◆ What you will do ◆
Transcribe each entry. Change nothing.

━━━ Study material ━━━

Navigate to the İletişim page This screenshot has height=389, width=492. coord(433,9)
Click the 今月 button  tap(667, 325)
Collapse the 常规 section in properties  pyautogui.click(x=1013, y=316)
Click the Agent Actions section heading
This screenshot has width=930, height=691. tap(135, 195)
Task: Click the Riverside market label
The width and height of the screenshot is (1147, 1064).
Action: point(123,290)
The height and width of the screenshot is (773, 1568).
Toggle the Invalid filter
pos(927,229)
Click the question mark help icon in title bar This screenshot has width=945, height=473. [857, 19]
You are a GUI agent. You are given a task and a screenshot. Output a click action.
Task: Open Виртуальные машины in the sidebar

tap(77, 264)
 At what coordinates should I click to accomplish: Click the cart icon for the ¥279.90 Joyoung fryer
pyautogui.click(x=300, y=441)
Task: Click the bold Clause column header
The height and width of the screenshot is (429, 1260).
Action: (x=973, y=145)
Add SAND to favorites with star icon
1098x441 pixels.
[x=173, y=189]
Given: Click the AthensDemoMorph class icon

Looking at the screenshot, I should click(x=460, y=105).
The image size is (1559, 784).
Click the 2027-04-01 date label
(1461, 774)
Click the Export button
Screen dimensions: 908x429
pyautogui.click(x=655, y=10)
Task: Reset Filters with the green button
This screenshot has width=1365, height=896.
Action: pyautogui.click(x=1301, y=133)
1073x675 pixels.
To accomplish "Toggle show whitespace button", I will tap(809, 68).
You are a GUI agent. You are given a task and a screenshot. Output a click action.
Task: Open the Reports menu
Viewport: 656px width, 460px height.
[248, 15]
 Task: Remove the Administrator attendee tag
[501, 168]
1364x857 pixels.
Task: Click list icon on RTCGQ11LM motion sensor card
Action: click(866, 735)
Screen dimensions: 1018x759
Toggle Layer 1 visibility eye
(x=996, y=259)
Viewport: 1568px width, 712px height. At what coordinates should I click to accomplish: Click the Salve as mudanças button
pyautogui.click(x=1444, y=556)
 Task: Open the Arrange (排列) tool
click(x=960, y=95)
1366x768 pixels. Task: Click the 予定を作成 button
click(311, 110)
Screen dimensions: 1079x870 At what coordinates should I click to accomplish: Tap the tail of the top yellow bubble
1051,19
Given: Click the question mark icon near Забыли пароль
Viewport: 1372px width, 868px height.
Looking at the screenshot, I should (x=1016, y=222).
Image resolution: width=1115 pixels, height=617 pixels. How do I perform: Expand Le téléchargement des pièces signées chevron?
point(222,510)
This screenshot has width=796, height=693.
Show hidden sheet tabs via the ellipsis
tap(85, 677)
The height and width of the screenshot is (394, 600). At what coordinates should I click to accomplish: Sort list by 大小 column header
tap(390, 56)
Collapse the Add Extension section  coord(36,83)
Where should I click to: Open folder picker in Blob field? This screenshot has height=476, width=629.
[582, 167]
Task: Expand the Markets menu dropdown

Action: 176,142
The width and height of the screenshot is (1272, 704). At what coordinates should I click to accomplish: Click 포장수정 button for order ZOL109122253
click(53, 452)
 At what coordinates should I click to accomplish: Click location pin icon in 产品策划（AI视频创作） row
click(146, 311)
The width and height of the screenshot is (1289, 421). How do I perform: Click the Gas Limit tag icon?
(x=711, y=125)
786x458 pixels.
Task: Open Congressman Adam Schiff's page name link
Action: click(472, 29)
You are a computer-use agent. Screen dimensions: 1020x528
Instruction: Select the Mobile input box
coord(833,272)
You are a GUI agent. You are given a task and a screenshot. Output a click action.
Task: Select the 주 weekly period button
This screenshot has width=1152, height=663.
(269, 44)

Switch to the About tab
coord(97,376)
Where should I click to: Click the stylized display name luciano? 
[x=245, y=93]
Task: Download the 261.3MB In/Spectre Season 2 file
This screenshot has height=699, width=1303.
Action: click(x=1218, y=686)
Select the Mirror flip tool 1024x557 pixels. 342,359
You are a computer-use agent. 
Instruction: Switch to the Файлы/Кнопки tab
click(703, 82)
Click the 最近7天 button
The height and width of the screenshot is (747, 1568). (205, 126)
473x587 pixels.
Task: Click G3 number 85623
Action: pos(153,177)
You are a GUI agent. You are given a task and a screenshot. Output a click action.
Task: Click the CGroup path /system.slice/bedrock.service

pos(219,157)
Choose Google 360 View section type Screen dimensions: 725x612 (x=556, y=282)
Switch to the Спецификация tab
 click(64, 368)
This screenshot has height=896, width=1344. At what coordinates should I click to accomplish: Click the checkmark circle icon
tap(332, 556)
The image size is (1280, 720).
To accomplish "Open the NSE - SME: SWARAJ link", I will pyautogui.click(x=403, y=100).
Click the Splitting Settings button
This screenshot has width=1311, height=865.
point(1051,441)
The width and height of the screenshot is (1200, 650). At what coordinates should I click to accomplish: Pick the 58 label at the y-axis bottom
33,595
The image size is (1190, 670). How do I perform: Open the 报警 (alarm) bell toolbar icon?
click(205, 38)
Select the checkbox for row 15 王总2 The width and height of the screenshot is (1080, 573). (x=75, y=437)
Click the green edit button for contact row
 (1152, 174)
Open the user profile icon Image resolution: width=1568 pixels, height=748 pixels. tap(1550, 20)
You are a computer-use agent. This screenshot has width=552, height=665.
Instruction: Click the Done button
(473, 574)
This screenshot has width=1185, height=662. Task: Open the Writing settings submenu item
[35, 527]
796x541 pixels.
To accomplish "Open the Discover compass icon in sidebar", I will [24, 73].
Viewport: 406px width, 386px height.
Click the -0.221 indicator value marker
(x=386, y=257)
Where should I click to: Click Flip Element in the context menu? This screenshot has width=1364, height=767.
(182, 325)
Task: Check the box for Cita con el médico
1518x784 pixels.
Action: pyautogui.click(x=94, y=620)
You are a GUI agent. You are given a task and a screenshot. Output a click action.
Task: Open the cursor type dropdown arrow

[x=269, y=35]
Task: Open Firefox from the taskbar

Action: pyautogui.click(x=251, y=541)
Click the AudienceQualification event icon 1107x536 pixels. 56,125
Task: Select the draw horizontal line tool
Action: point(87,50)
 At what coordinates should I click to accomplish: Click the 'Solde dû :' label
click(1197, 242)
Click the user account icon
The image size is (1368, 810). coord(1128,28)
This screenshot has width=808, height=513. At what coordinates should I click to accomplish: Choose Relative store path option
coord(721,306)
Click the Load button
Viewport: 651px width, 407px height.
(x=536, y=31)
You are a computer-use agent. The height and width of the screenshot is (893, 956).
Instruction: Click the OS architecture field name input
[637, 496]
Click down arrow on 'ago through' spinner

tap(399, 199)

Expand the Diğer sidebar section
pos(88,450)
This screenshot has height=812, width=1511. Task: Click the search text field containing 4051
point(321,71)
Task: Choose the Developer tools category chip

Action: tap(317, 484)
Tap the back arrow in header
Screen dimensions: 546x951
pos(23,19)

━━━

◆ Finished task ◆
Navigate to the İletişim page This screenshot has height=389, width=492. coord(433,9)
Click the 今月 button  tap(667, 325)
Collapse the 常规 section in properties  pyautogui.click(x=1013, y=316)
Click the Agent Actions section heading
This screenshot has width=930, height=691. tap(135, 195)
Task: Click the Riverside market label
The width and height of the screenshot is (1147, 1064).
Action: point(123,290)
The height and width of the screenshot is (773, 1568).
Toggle the Invalid filter
pos(927,229)
Click the question mark help icon in title bar This screenshot has width=945, height=473. [857, 19]
You are a GUI agent. You are given a task and a screenshot. Output a click action.
Task: Open Виртуальные машины in the sidebar

tap(77, 264)
 At what coordinates should I click to accomplish: Click the cart icon for the ¥279.90 Joyoung fryer
pyautogui.click(x=300, y=441)
Task: Click the bold Clause column header
The height and width of the screenshot is (429, 1260).
Action: (x=973, y=145)
Add SAND to favorites with star icon
1098x441 pixels.
[x=173, y=189]
Given: Click the AthensDemoMorph class icon

Looking at the screenshot, I should click(x=460, y=105).
The image size is (1559, 784).
Click the 2027-04-01 date label
(1461, 774)
Click the Export button
Screen dimensions: 908x429
pyautogui.click(x=655, y=10)
Task: Reset Filters with the green button
This screenshot has width=1365, height=896.
Action: pyautogui.click(x=1301, y=133)
1073x675 pixels.
To accomplish "Toggle show whitespace button", I will tap(809, 68).
You are a GUI agent. You are given a task and a screenshot. Output a click action.
Task: Open the Reports menu
Viewport: 656px width, 460px height.
[248, 15]
 Task: Remove the Administrator attendee tag
[501, 168]
1364x857 pixels.
Task: Click list icon on RTCGQ11LM motion sensor card
Action: click(866, 735)
Screen dimensions: 1018x759
Toggle Layer 1 visibility eye
(x=996, y=259)
Viewport: 1568px width, 712px height. At what coordinates should I click to accomplish: Click the Salve as mudanças button
pyautogui.click(x=1444, y=556)
 Task: Open the Arrange (排列) tool
click(x=960, y=95)
1366x768 pixels. Task: Click the 予定を作成 button
click(311, 110)
Screen dimensions: 1079x870 At what coordinates should I click to accomplish: Tap the tail of the top yellow bubble
1051,19
Given: Click the question mark icon near Забыли пароль
Viewport: 1372px width, 868px height.
Looking at the screenshot, I should (x=1016, y=222).
Image resolution: width=1115 pixels, height=617 pixels. How do I perform: Expand Le téléchargement des pièces signées chevron?
point(222,510)
This screenshot has width=796, height=693.
Show hidden sheet tabs via the ellipsis
tap(85, 677)
The height and width of the screenshot is (394, 600). At what coordinates should I click to accomplish: Sort list by 大小 column header
tap(390, 56)
Collapse the Add Extension section  coord(36,83)
Where should I click to: Open folder picker in Blob field? This screenshot has height=476, width=629.
[582, 167]
Task: Expand the Markets menu dropdown

Action: 176,142
The width and height of the screenshot is (1272, 704). At what coordinates should I click to accomplish: Click 포장수정 button for order ZOL109122253
click(53, 452)
 At what coordinates should I click to accomplish: Click location pin icon in 产品策划（AI视频创作） row
click(146, 311)
The width and height of the screenshot is (1289, 421). How do I perform: Click the Gas Limit tag icon?
(x=711, y=125)
786x458 pixels.
Task: Open Congressman Adam Schiff's page name link
Action: click(472, 29)
You are a computer-use agent. Screen dimensions: 1020x528
Instruction: Select the Mobile input box
coord(833,272)
You are a GUI agent. You are given a task and a screenshot. Output a click action.
Task: Select the 주 weekly period button
This screenshot has width=1152, height=663.
(269, 44)

Switch to the About tab
coord(97,376)
Where should I click to: Click the stylized display name luciano? 
[x=245, y=93]
Task: Download the 261.3MB In/Spectre Season 2 file
This screenshot has height=699, width=1303.
Action: click(x=1218, y=686)
Select the Mirror flip tool 1024x557 pixels. 342,359
You are a computer-use agent. 
Instruction: Switch to the Файлы/Кнопки tab
click(703, 82)
Click the 最近7天 button
The height and width of the screenshot is (747, 1568). (205, 126)
473x587 pixels.
Task: Click G3 number 85623
Action: pos(153,177)
You are a GUI agent. You are given a task and a screenshot. Output a click action.
Task: Click the CGroup path /system.slice/bedrock.service

pos(219,157)
Choose Google 360 View section type Screen dimensions: 725x612 (x=556, y=282)
Switch to the Спецификация tab
 click(64, 368)
This screenshot has height=896, width=1344. At what coordinates should I click to accomplish: Click the checkmark circle icon
tap(332, 556)
The image size is (1280, 720).
To accomplish "Open the NSE - SME: SWARAJ link", I will pyautogui.click(x=403, y=100).
Click the Splitting Settings button
This screenshot has width=1311, height=865.
point(1051,441)
The width and height of the screenshot is (1200, 650). At what coordinates should I click to accomplish: Pick the 58 label at the y-axis bottom
33,595
The image size is (1190, 670). How do I perform: Open the 报警 (alarm) bell toolbar icon?
click(205, 38)
Select the checkbox for row 15 王总2 The width and height of the screenshot is (1080, 573). (x=75, y=437)
Click the green edit button for contact row
 (1152, 174)
Open the user profile icon Image resolution: width=1568 pixels, height=748 pixels. tap(1550, 20)
You are a computer-use agent. This screenshot has width=552, height=665.
Instruction: Click the Done button
(473, 574)
This screenshot has width=1185, height=662. Task: Open the Writing settings submenu item
[35, 527]
796x541 pixels.
To accomplish "Open the Discover compass icon in sidebar", I will [24, 73].
Viewport: 406px width, 386px height.
Click the -0.221 indicator value marker
(x=386, y=257)
Where should I click to: Click Flip Element in the context menu? This screenshot has width=1364, height=767.
(182, 325)
Task: Check the box for Cita con el médico
1518x784 pixels.
Action: pyautogui.click(x=94, y=620)
You are a GUI agent. You are given a task and a screenshot. Output a click action.
Task: Open the cursor type dropdown arrow

[x=269, y=35]
Task: Open Firefox from the taskbar

Action: pyautogui.click(x=251, y=541)
Click the AudienceQualification event icon 1107x536 pixels. 56,125
Task: Select the draw horizontal line tool
Action: point(87,50)
 At what coordinates should I click to accomplish: Click the 'Solde dû :' label
click(1197, 242)
Click the user account icon
The image size is (1368, 810). coord(1128,28)
This screenshot has width=808, height=513. At what coordinates should I click to accomplish: Choose Relative store path option
coord(721,306)
Click the Load button
Viewport: 651px width, 407px height.
(x=536, y=31)
You are a computer-use agent. The height and width of the screenshot is (893, 956).
Instruction: Click the OS architecture field name input
[637, 496]
Click down arrow on 'ago through' spinner

tap(399, 199)

Expand the Diğer sidebar section
pos(88,450)
This screenshot has height=812, width=1511. Task: Click the search text field containing 4051
point(321,71)
Task: Choose the Developer tools category chip

Action: tap(317, 484)
Tap the back arrow in header
Screen dimensions: 546x951
pos(23,19)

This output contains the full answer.